Tiger Wiseman, a friend to the gals here at The Stiletto Gang, has graciously agreed to join us and tell us about her time at the Civilian Police Academy. Thanks, Tiger!
My Time at the Civilian Policy Academy
by Tiger Wiseman
When I decided to write a mystery I knew I'd have to take some courses. I've trained and worked as a journalist (way back when), but knew little or nothing about body language, plotting, and all those other trade secrets mystery writers need. What I didn't expect to study was police procedure. I mean, I watch NCIS, CSI, Hawaii 50 and all those other shows, right?
Wrong. Nothing will get you in trouble faster with your readers than miswriting police procedure.
So here I am, a new graduate of the Civilian Police Academy (CPA). CPA is a 12-week course offered by my town's Police department as a way to keep in touch with the local community, foster good relationships, and enhance townspeople's understanding of police operations and challenges. Since my only "contact" with the police to date had been smiling (or growling) as I waited to be waved through a traffic jam, CPA sounded pretty good to me. So I, along with 14 others, signed up for the Department's 4th annual session.
At our first class, the Chief of Police talked about department workforce statistics, and some of the challenges the department faces in finances and recruiting. Our town has a force of 43, covering 165 miles of road and over 34,000 service and dispatch calls annually. All officers are college graduates and many hold advanced degrees in psychology, administration, etc. Several speak foreign languages and one of our three female officers previously served on the Italian police force.
A tour of the police department included the indoor shooting range, the evidence lockers, and the holding cells (tiny!), as well as the fingerprint scanner and breathalyzer. And believe me, the cells and equipment look nothing like what you see on TV.

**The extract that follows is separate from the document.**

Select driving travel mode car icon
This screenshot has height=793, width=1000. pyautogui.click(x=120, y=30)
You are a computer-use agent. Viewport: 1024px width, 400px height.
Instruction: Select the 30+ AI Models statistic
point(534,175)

The next eleven weeks covered everything from training and recruitment to basic laws of arrest, and from technology to SWAT teams. You’d think sitting in a classroom for two and a half hours listening to lectures would be boring. Wrong. Not only are the instructors knowledgeable, but they're also humourous and incredibly open. Their war stories are every mystery writer's dream—and I now have a notebook full of them. I especially loved the "dumb felon of the year" stories, like the bank robber who ran away and hide in an unmarked police car!

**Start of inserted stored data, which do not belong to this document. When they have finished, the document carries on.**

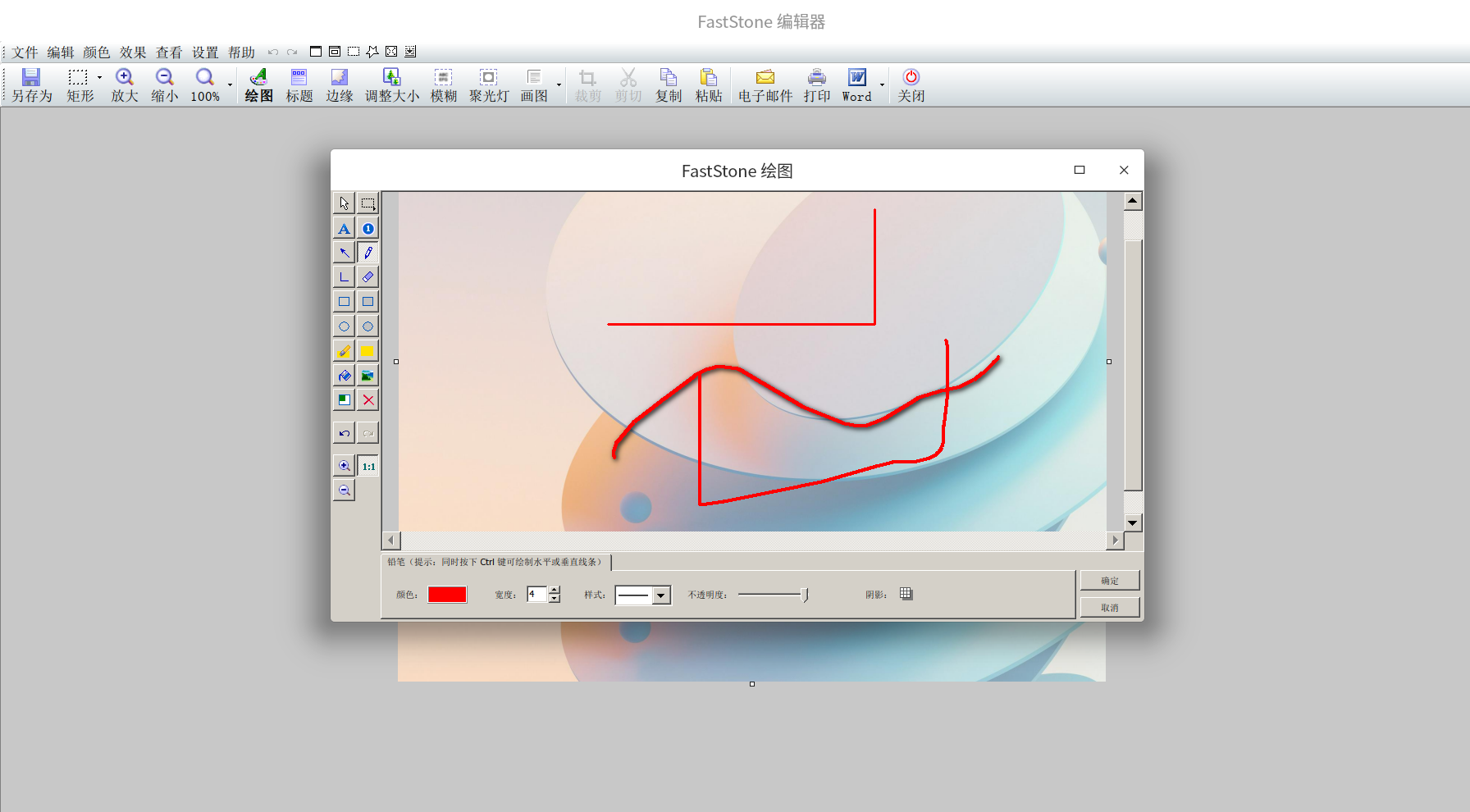Toggle the 1:1 actual size view
The image size is (1470, 812).
tap(368, 466)
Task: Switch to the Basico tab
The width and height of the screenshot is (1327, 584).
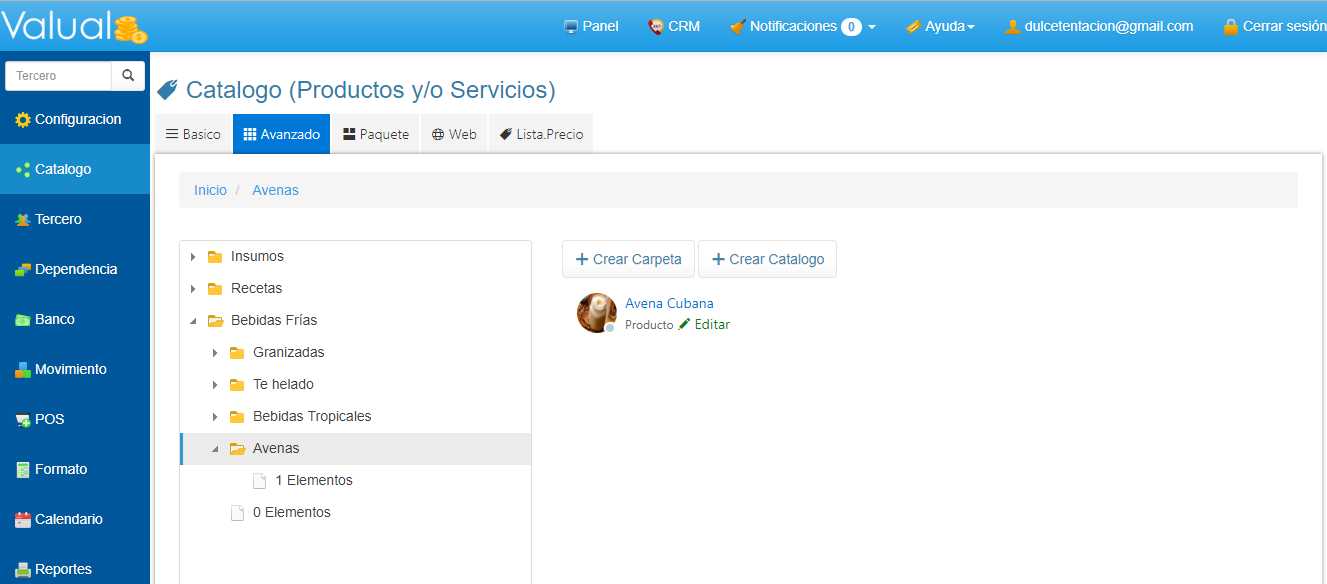Action: pos(193,134)
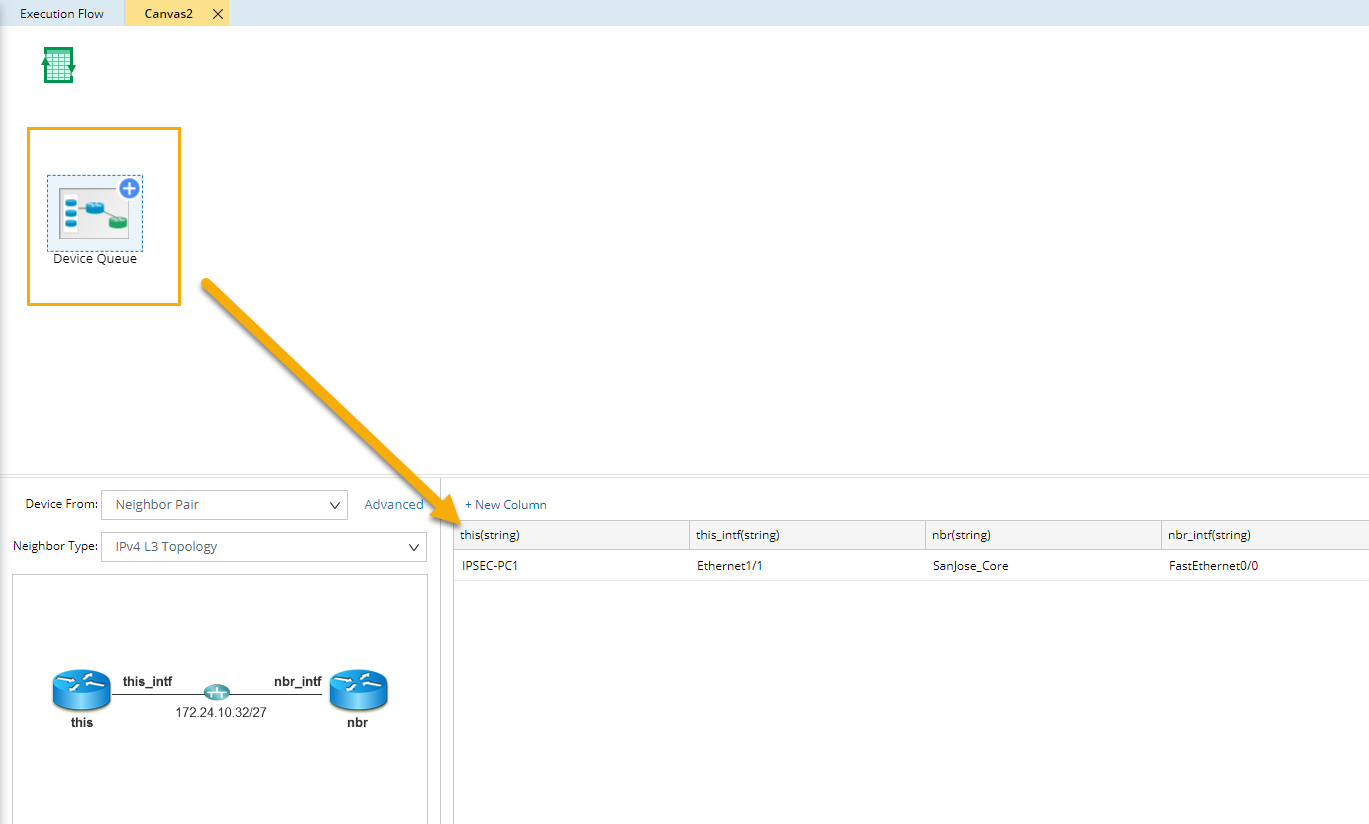Add a column with + New Column
The width and height of the screenshot is (1369, 824).
point(506,505)
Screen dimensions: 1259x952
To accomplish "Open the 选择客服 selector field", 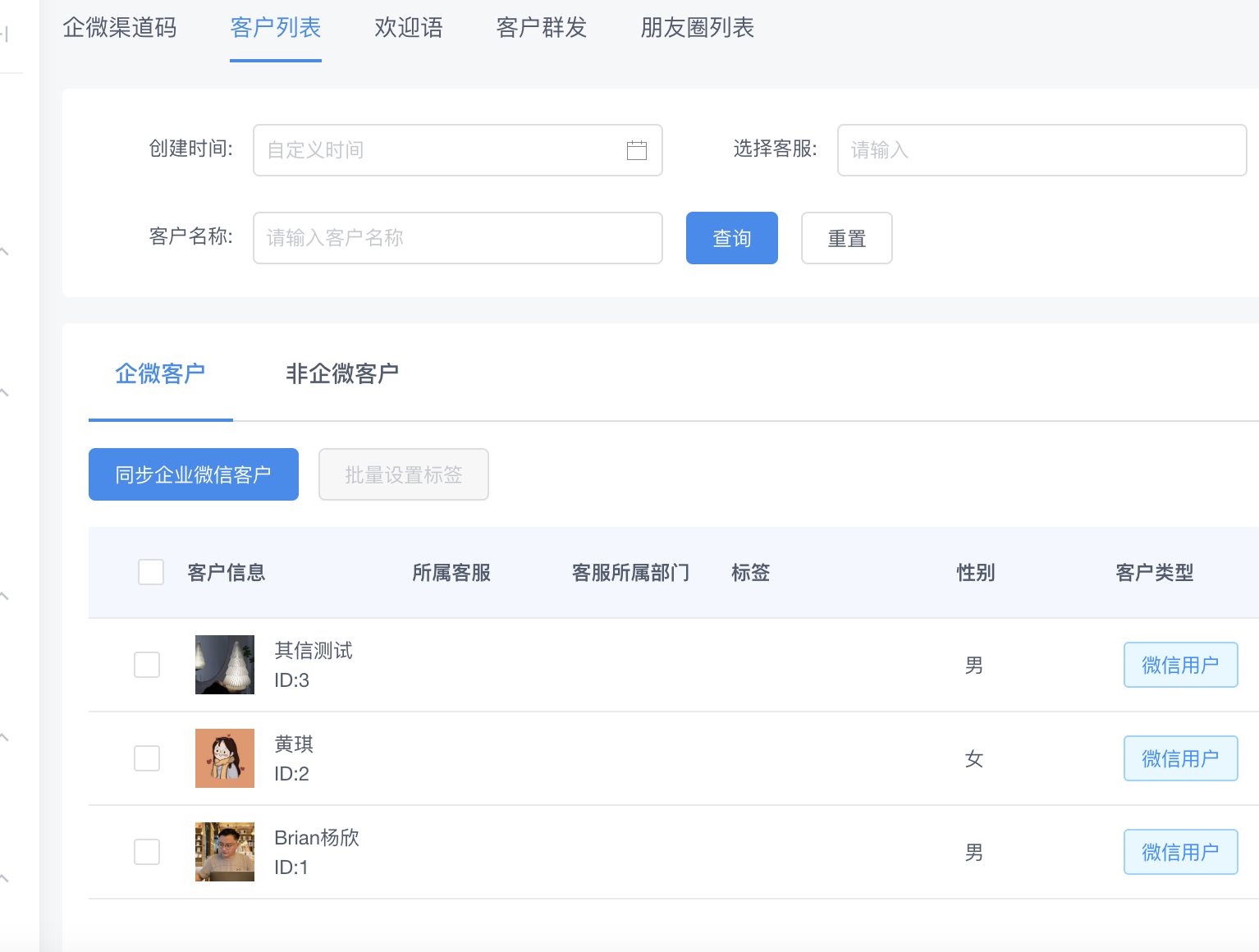I will click(1041, 150).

I gained a wealth of knowledge, some of it just interesting and most of it useful in my mystery writing. Firsthand knowledge can't be beat. I know what a patrol car looks, feels and smells like. Just don't check it out after they've brought in a drunk. I learned how to throw a spike strip to stop a car and fired a 40-gauge Glock pistol and a rifle—even managed to hit the target! I learned the true application of the fourth (search & seizure/investigative detention), fifth (double jeopardy/right to remain silent), and sixth (right to counsel) amendments, and the genesis of the Miranda Law. Did you know that police are only required to mirandize a person if 1) you are in custody, i.e. not free to leave, and 2) the police intend to interrogate you about the crime? And that Miranda is not required in the case of a dying declaration, even if the declaration implicates someone else, or in the case of spontaneous utterance.
From a writer's point of view, I gained invaluable insight which will hopefully keep me from penning unrealistic scenes and dialogue. I know how a photo lineup is prepared, what actually occurs when a call comes into dispatch, the difference between latent, patent, and plastic prints, and why DNA gathered at all major crimes, but only submitted in murder cases. Hint: it takes months to get back and is prohibitively expensive.
I watched videos of men, women and attack dogs being tasered and pepper sprayed, and heard personal accounts of both. All officers are peppered sprayed and tasered during Police Academy training. Note: when tased, the body stops jerking as soon as the trigger is released; there is no residual shocking.
I've smelled cordite and fingerprint powder, and suited up in full SWAT gear. My knees actually buckled under the weight.
Need some lingo? A "damp sponge" is a habitual drinker. To "book off" is to call in sick. A "rip" is a loss in pay due to a disciplinary infraction, such as unauthorized moonlighting.
And finally, yes, NCIS's Abby Sciutto is absolutely correct when she uses superglue to raise fingerprints. Superglue is cyanoacrylate which, when mixed with heat and humidity, creates a gas that will adhere to a fingerprint, resulting in a white, dusty print.
What did this course cost? Nothing. The Police department donates its time. What did I get? More than I expected or hoped for. Many towns offer this type of course, so be sure to check it out with your local department. And if it isn't available, suggest it—it's a win-win proposal.